Requirement:
Do any lines in the data below contain "Given"? If so, copy every one of them.
Data for review Block Start
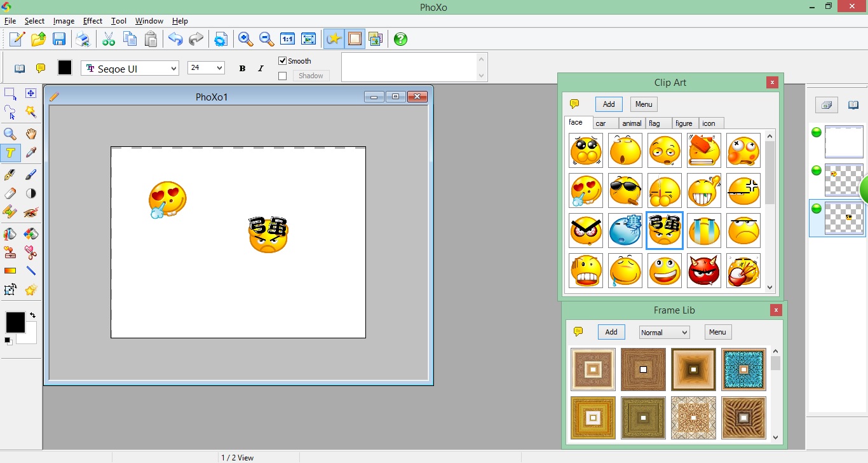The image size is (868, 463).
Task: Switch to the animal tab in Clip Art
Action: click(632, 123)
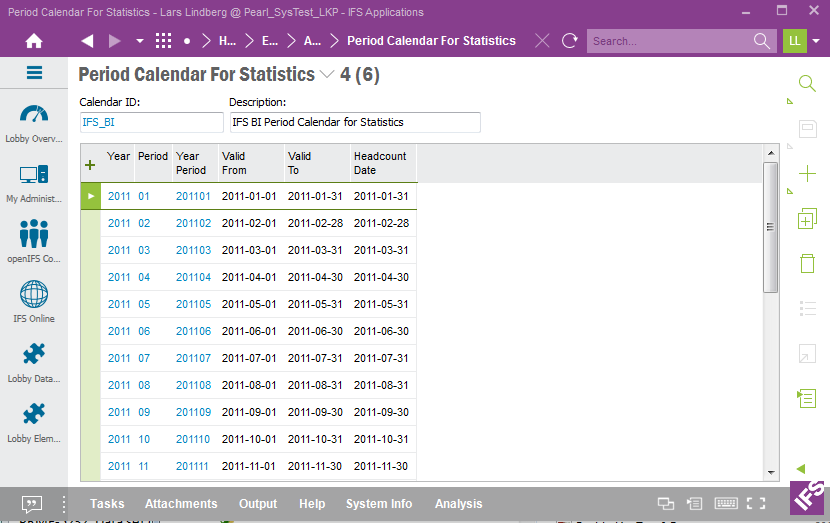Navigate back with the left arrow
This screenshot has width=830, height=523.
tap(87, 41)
Data for review Block End
Data for review Block Start
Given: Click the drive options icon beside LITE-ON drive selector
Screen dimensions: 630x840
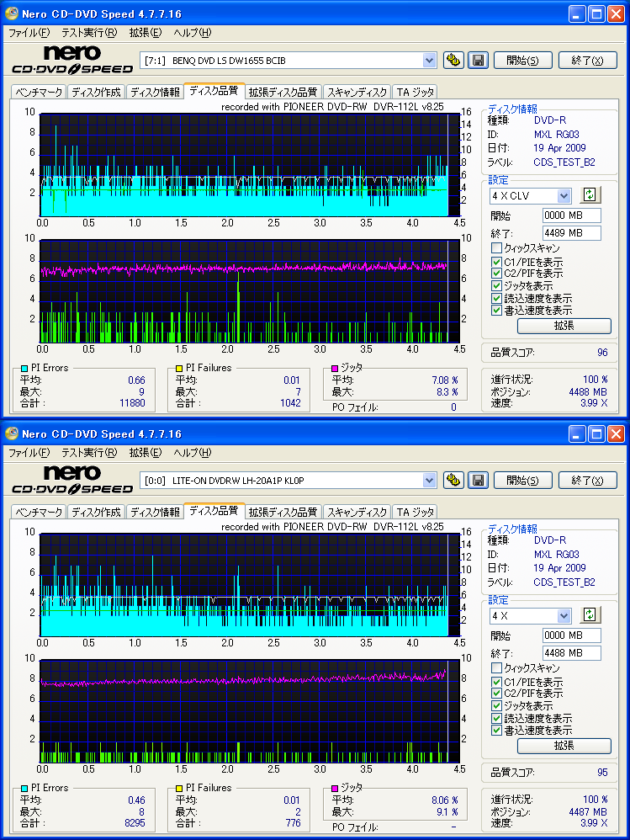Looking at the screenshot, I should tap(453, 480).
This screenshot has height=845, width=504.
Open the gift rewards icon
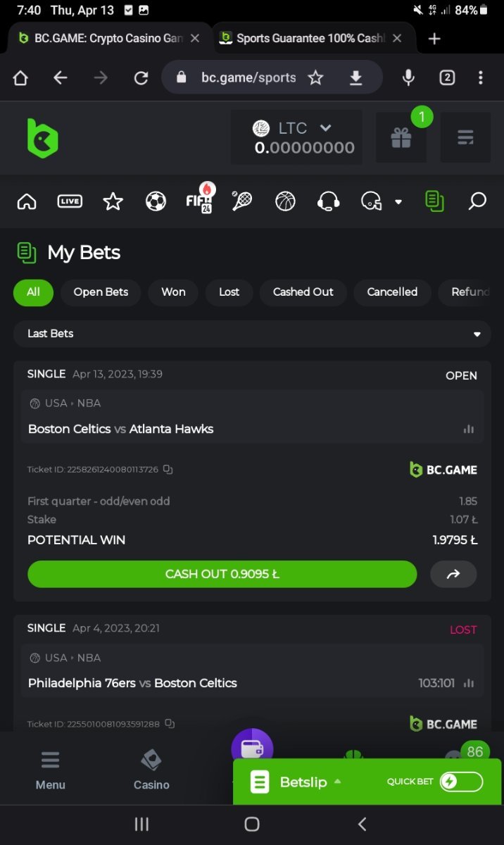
Data for review Block End
Data for review Block Start
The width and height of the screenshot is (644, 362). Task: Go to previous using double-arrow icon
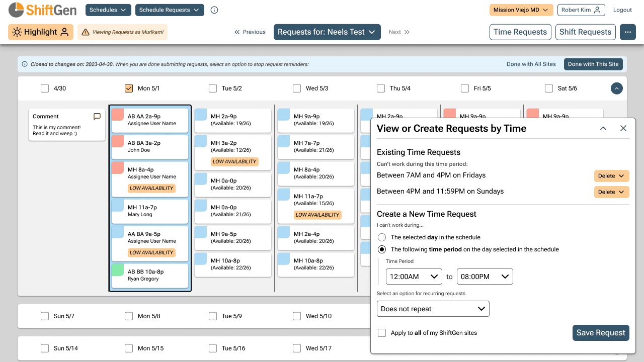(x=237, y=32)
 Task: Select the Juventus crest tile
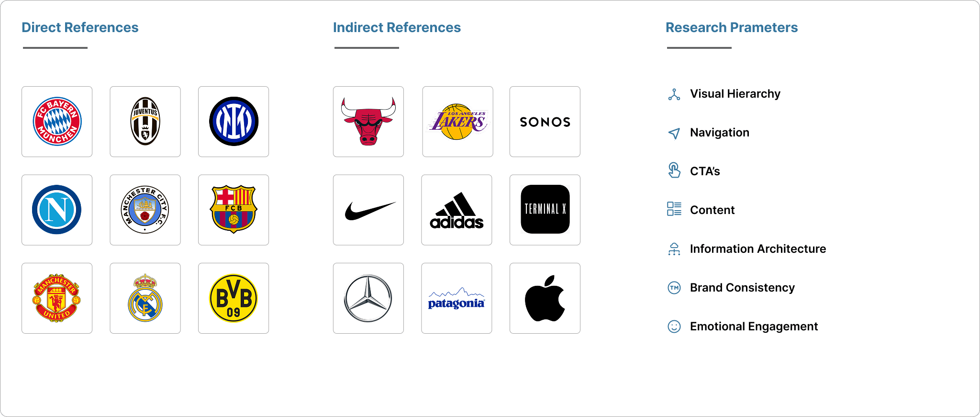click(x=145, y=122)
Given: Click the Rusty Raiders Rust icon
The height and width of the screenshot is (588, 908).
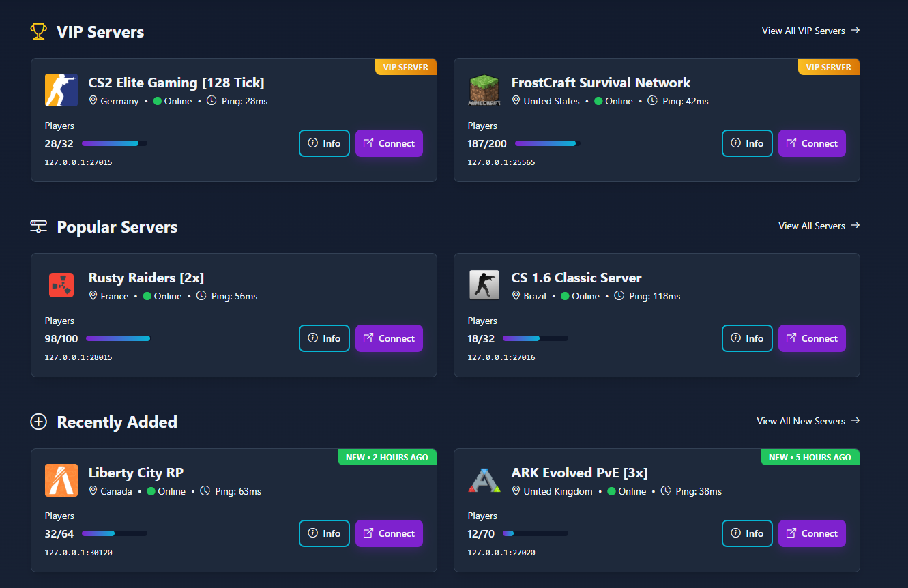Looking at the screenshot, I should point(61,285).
Data for review Block End
The answer:
Given: Click the drive options icon beside LITE-ON drive selector
Given: Click the Rusty Raiders Rust icon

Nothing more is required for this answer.